▸ **GIVEN PROBLEM**
Reproduce the listing with every "computer-use agent" switched to "screen assistant", leaving everything else unchanged.
-------- SUPPLIED INFORMATION
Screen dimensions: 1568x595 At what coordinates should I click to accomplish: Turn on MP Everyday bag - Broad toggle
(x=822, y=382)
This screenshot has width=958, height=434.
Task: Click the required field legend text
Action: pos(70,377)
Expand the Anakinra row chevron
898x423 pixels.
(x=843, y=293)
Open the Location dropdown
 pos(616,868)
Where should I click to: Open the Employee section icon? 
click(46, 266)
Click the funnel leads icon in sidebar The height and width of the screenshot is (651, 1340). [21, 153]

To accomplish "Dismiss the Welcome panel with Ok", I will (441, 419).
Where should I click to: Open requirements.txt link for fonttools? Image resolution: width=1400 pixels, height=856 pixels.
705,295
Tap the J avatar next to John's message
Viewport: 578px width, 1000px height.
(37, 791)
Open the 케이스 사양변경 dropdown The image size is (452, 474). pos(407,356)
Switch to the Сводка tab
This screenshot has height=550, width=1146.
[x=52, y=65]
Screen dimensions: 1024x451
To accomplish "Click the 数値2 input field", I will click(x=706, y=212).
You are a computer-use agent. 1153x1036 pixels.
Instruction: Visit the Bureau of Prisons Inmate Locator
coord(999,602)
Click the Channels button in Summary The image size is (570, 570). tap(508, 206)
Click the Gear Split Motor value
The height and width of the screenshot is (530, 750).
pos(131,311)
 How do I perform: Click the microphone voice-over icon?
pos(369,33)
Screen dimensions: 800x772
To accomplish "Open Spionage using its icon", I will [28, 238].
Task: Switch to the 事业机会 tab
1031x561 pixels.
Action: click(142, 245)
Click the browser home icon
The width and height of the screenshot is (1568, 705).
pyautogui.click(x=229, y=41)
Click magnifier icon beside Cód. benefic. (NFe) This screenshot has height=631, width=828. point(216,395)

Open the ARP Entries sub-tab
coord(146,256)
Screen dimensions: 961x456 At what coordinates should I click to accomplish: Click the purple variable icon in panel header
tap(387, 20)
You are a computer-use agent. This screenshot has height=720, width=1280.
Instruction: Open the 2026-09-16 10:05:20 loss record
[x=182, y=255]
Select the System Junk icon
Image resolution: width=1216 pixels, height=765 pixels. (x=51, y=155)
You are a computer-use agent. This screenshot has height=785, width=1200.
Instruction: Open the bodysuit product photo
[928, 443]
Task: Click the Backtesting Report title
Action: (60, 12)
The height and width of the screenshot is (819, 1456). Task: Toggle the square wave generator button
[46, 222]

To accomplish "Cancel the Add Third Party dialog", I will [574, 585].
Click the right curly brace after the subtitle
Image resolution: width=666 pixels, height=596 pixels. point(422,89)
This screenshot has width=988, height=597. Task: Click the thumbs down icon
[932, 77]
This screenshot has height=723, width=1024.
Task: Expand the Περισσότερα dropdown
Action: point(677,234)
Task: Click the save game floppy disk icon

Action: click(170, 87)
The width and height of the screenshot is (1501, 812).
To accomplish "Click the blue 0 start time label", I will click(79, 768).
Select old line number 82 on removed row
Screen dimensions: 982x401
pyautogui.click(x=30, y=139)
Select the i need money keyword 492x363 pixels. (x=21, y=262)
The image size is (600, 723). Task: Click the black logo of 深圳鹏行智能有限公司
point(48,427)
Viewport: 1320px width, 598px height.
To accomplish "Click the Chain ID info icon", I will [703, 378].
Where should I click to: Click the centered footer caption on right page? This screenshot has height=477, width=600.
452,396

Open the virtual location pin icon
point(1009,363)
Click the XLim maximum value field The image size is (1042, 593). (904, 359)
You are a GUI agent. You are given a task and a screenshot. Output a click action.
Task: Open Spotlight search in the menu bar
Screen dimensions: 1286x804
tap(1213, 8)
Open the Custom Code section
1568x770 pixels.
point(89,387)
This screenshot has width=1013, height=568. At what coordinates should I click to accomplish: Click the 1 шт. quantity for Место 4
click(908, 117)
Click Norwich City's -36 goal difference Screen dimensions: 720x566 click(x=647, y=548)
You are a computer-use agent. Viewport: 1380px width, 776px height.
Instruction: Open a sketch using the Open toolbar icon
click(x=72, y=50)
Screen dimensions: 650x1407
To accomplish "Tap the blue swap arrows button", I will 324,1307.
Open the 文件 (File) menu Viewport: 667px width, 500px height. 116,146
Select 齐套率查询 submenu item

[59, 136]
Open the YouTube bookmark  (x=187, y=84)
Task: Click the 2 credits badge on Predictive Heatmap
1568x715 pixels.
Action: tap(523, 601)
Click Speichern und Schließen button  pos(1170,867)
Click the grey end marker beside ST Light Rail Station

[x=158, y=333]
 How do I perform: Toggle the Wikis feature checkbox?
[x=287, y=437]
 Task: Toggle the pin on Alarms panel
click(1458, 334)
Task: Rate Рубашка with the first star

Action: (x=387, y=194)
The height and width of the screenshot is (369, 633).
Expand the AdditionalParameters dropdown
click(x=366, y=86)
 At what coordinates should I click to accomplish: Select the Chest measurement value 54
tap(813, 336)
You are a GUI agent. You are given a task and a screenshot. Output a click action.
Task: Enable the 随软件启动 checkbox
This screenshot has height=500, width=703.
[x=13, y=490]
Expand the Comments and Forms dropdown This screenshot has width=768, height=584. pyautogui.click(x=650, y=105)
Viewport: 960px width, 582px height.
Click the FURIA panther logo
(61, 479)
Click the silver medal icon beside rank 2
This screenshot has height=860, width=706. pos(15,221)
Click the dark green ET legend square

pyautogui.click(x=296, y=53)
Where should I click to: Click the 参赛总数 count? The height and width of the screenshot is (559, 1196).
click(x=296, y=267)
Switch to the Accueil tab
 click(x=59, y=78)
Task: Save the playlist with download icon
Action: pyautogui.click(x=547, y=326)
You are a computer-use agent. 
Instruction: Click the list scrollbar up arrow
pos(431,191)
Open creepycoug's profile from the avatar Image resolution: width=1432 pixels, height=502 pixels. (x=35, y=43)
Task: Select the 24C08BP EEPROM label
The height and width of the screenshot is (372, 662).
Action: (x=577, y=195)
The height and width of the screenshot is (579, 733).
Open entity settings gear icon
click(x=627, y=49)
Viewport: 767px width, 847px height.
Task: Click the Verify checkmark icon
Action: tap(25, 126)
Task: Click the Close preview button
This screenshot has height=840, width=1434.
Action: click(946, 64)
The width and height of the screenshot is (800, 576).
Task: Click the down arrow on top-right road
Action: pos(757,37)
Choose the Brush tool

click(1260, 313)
----------------
▸ **TASK OUTPUT**
Screen dimensions: 1568x595 At what coordinates should I click to accomplish: Turn on MP Everyday bag - Broad toggle
(x=822, y=382)
This screenshot has width=958, height=434.
Task: Click the required field legend text
Action: pos(70,377)
Expand the Anakinra row chevron
898x423 pixels.
(x=843, y=293)
Open the Location dropdown
 pos(616,868)
Where should I click to: Open the Employee section icon? 
click(46, 266)
Click the funnel leads icon in sidebar The height and width of the screenshot is (651, 1340). [21, 153]

To accomplish "Dismiss the Welcome panel with Ok", I will (441, 419).
Where should I click to: Open requirements.txt link for fonttools? Image resolution: width=1400 pixels, height=856 pixels.
705,295
Tap the J avatar next to John's message
Viewport: 578px width, 1000px height.
(37, 791)
Open the 케이스 사양변경 dropdown The image size is (452, 474). pos(407,356)
Switch to the Сводка tab
This screenshot has height=550, width=1146.
[x=52, y=65]
Screen dimensions: 1024x451
To accomplish "Click the 数値2 input field", I will click(x=706, y=212).
You are a screen assistant. 1153x1036 pixels.
Instruction: Visit the Bureau of Prisons Inmate Locator
coord(999,602)
Click the Channels button in Summary The image size is (570, 570). tap(508, 206)
Click the Gear Split Motor value
The height and width of the screenshot is (530, 750).
pos(131,311)
 How do I perform: Click the microphone voice-over icon?
pos(369,33)
Screen dimensions: 800x772
To accomplish "Open Spionage using its icon", I will [28, 238].
Task: Switch to the 事业机会 tab
1031x561 pixels.
Action: click(142, 245)
Click the browser home icon
The width and height of the screenshot is (1568, 705).
pyautogui.click(x=229, y=41)
Click magnifier icon beside Cód. benefic. (NFe) This screenshot has height=631, width=828. point(216,395)

Open the ARP Entries sub-tab
coord(146,256)
Screen dimensions: 961x456 At what coordinates should I click to accomplish: Click the purple variable icon in panel header
tap(387, 20)
You are a screen assistant. This screenshot has height=720, width=1280.
Instruction: Open the 2026-09-16 10:05:20 loss record
[x=182, y=255]
Select the System Junk icon
Image resolution: width=1216 pixels, height=765 pixels. (x=51, y=155)
You are a screen assistant. This screenshot has height=785, width=1200.
Instruction: Open the bodysuit product photo
[928, 443]
Task: Click the Backtesting Report title
Action: (60, 12)
The height and width of the screenshot is (819, 1456). Task: Toggle the square wave generator button
[46, 222]

To accomplish "Cancel the Add Third Party dialog", I will [574, 585].
Click the right curly brace after the subtitle
Image resolution: width=666 pixels, height=596 pixels. point(422,89)
This screenshot has width=988, height=597. Task: Click the thumbs down icon
[932, 77]
This screenshot has height=723, width=1024.
Task: Expand the Περισσότερα dropdown
Action: point(677,234)
Task: Click the save game floppy disk icon

Action: click(170, 87)
The width and height of the screenshot is (1501, 812).
To accomplish "Click the blue 0 start time label", I will click(79, 768).
Select old line number 82 on removed row
Screen dimensions: 982x401
pyautogui.click(x=30, y=139)
Select the i need money keyword 492x363 pixels. (x=21, y=262)
The image size is (600, 723). Task: Click the black logo of 深圳鹏行智能有限公司
point(48,427)
Viewport: 1320px width, 598px height.
To accomplish "Click the Chain ID info icon", I will [703, 378].
Where should I click to: Click the centered footer caption on right page? This screenshot has height=477, width=600.
452,396

Open the virtual location pin icon
point(1009,363)
Click the XLim maximum value field The image size is (1042, 593). (904, 359)
You are a GUI agent. You are given a task and a screenshot. Output a click action.
Task: Open Spotlight search in the menu bar
Screen dimensions: 1286x804
tap(1213, 8)
Open the Custom Code section
1568x770 pixels.
point(89,387)
This screenshot has width=1013, height=568. At what coordinates should I click to accomplish: Click the 1 шт. quantity for Место 4
click(908, 117)
Click Norwich City's -36 goal difference Screen dimensions: 720x566 click(x=647, y=548)
You are a screen assistant. Viewport: 1380px width, 776px height.
Instruction: Open a sketch using the Open toolbar icon
click(x=72, y=50)
Screen dimensions: 650x1407
To accomplish "Tap the blue swap arrows button", I will 324,1307.
Open the 文件 (File) menu Viewport: 667px width, 500px height. 116,146
Select 齐套率查询 submenu item

[59, 136]
Open the YouTube bookmark  (x=187, y=84)
Task: Click the 2 credits badge on Predictive Heatmap
1568x715 pixels.
Action: tap(523, 601)
Click Speichern und Schließen button  pos(1170,867)
Click the grey end marker beside ST Light Rail Station

[x=158, y=333]
 How do I perform: Toggle the Wikis feature checkbox?
[x=287, y=437]
 Task: Toggle the pin on Alarms panel
click(1458, 334)
Task: Rate Рубашка with the first star

Action: (x=387, y=194)
The height and width of the screenshot is (369, 633).
Expand the AdditionalParameters dropdown
click(x=366, y=86)
 At what coordinates should I click to accomplish: Select the Chest measurement value 54
tap(813, 336)
You are a GUI agent. You are given a task and a screenshot. Output a click action.
Task: Enable the 随软件启动 checkbox
This screenshot has height=500, width=703.
[x=13, y=490]
Expand the Comments and Forms dropdown This screenshot has width=768, height=584. pyautogui.click(x=650, y=105)
Viewport: 960px width, 582px height.
Click the FURIA panther logo
(61, 479)
Click the silver medal icon beside rank 2
This screenshot has height=860, width=706. pos(15,221)
Click the dark green ET legend square

pyautogui.click(x=296, y=53)
Where should I click to: Click the 参赛总数 count? The height and width of the screenshot is (559, 1196).
click(x=296, y=267)
Switch to the Accueil tab
 click(x=59, y=78)
Task: Save the playlist with download icon
Action: pyautogui.click(x=547, y=326)
You are a screen assistant. 
Instruction: Click the list scrollbar up arrow
pos(431,191)
Open creepycoug's profile from the avatar Image resolution: width=1432 pixels, height=502 pixels. (x=35, y=43)
Task: Select the 24C08BP EEPROM label
The height and width of the screenshot is (372, 662).
Action: (x=577, y=195)
The height and width of the screenshot is (579, 733).
Open entity settings gear icon
click(x=627, y=49)
Viewport: 767px width, 847px height.
Task: Click the Verify checkmark icon
Action: tap(25, 126)
Task: Click the Close preview button
This screenshot has height=840, width=1434.
Action: click(946, 64)
The width and height of the screenshot is (800, 576).
Task: Click the down arrow on top-right road
Action: pos(757,37)
Choose the Brush tool

click(1260, 313)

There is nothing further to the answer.